After his remains were found, the Sefticks donated to a foundation the Francises set up to help other families thrust into the same nightmarish scenario.
Now David Francis, Jon’s father, is in a position to repay his friends’ kindness, because their own son, Greg, is missing in Wyoming.
Greg Seftick, 31, and his friend, Walker Pannell Kuhl, 27, set off on skis last weekend to climb and camp in Grand Teton National Park in Wyoming. Seftick, who recently moved from West Virginia to Columbia Falls, Mont., and Kuhl, who lives in Salt Lake City, were reported missing on Monday. Snowy weather on Thursday suspended the search for the men, who are feared buried by an avalanche.
David Francis said the Sefticks are dealing with “deep sorrow” and uncertainty. He said Dan Seftick reached out to him Tuesday night and shared the upsetting news.
“He said: ‘My son Greg has gone missing. Can you help?” Francis said. “I took him through the search process and what he can expect and sent him our family checklist, which we developed for families who suffered the misfortune of losing a loved one, primarily in the wilderness.”
The families, both from Minnesota, have known each other for 20 years. Their sons were high school friends in Stillwater, Minn., and teammates on the soccer team. The Francises still live in Stillwater, and the Sefticks in Afton.
Jon Francis, 24, disappeared July 15, 2006, while hiking in the Sawtooth Mountains of Idaho.

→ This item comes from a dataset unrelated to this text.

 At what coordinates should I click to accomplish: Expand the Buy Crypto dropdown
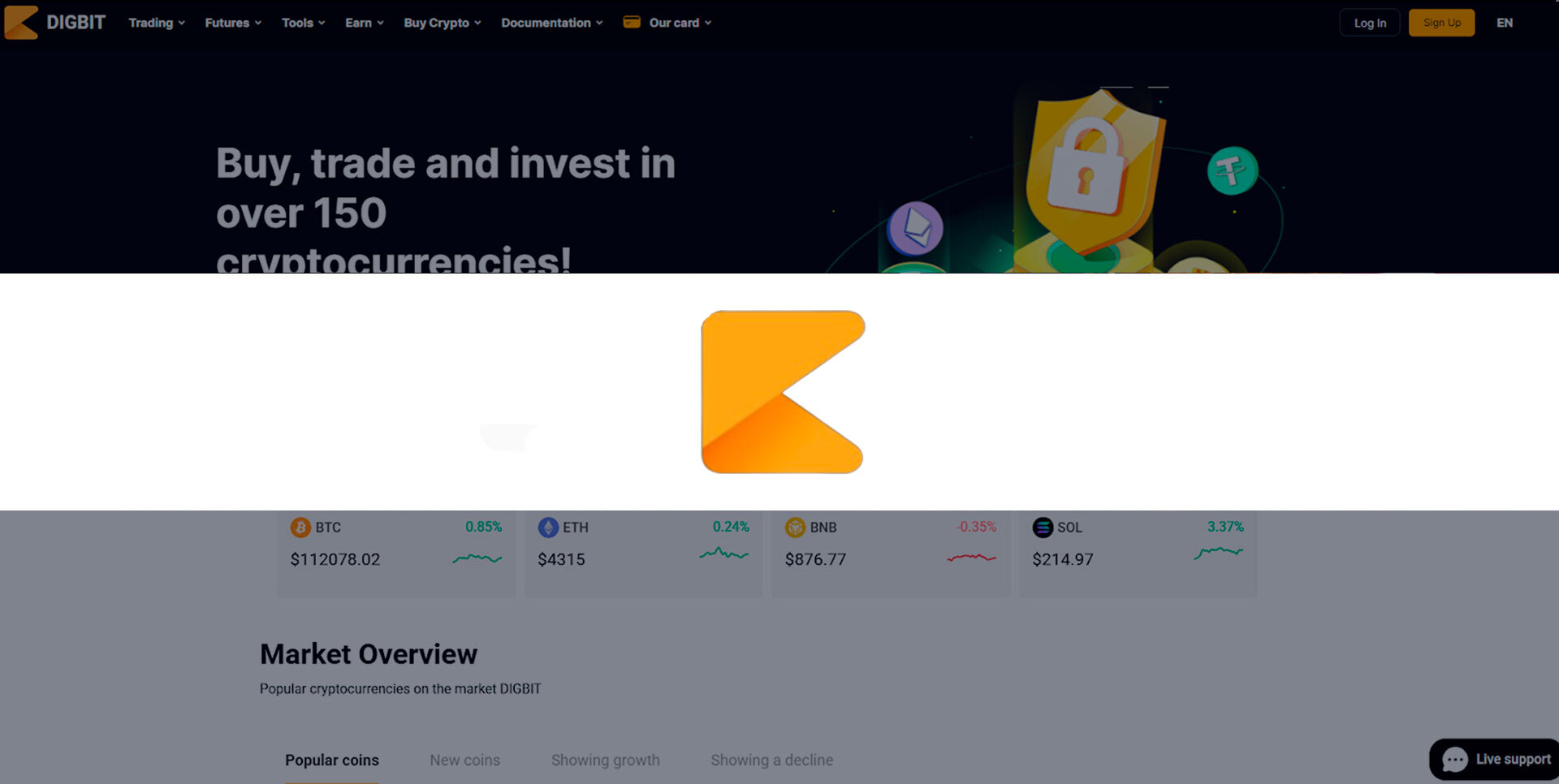436,23
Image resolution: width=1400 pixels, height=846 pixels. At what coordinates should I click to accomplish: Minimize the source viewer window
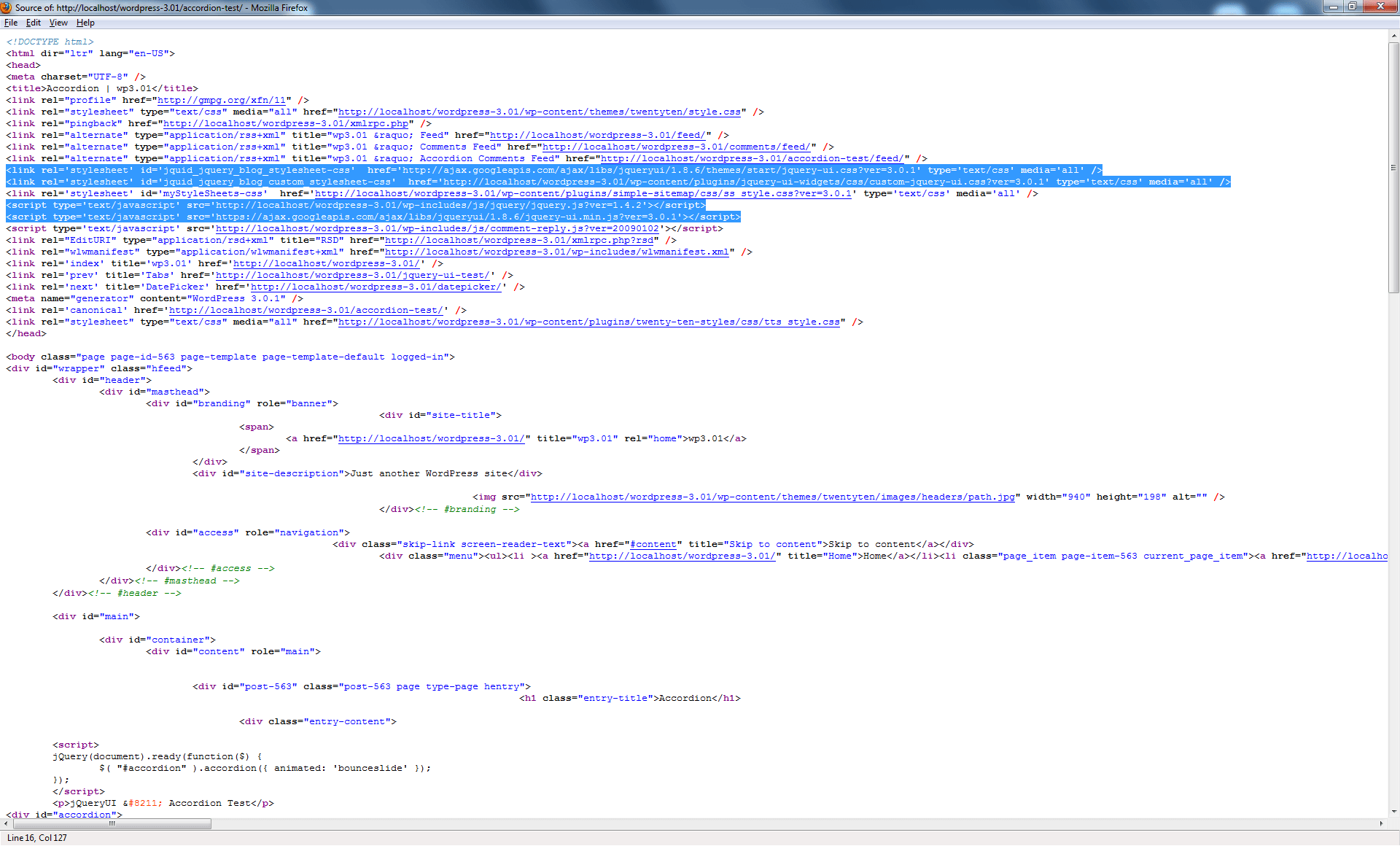tap(1333, 7)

He was spending the summer there as a counselor at a Bible camp. He left a note on the summit of Grand Mogul celebrating the climb, but fell to his death on the way down.
A family-organized search, using hundreds of volunteers as well as professionals, recovered his remains the following July about 1,500 feet below the summit.
Now, the family of Greg Seftick is facing a similarly dreadful experience. David Francis said the Sefticks flew to Wyoming on Wednesday morning.
He said it takes him back to the events surrounding his son’s disappearance. He said it’s tough not knowing whether your child will be found alive, and that it’s particularly “gut wrenching” not knowing whether their remains will be recovered if they are presumed dead.
Francis said the Sefticks are fortunate the National Park Service is leading the search for their son, who’s a medical doctor. The park service is “world class” in supporting families of missing people, he said.
The park service uses an incident command system developed by the military. Francis said the system works well for coordinating searchers and multiple agencies.
The service provides a family advocate who makes sure they’re kept up to date.
“The National Park Service does it right. … I’m confident they’re being well-supported,” Francis said.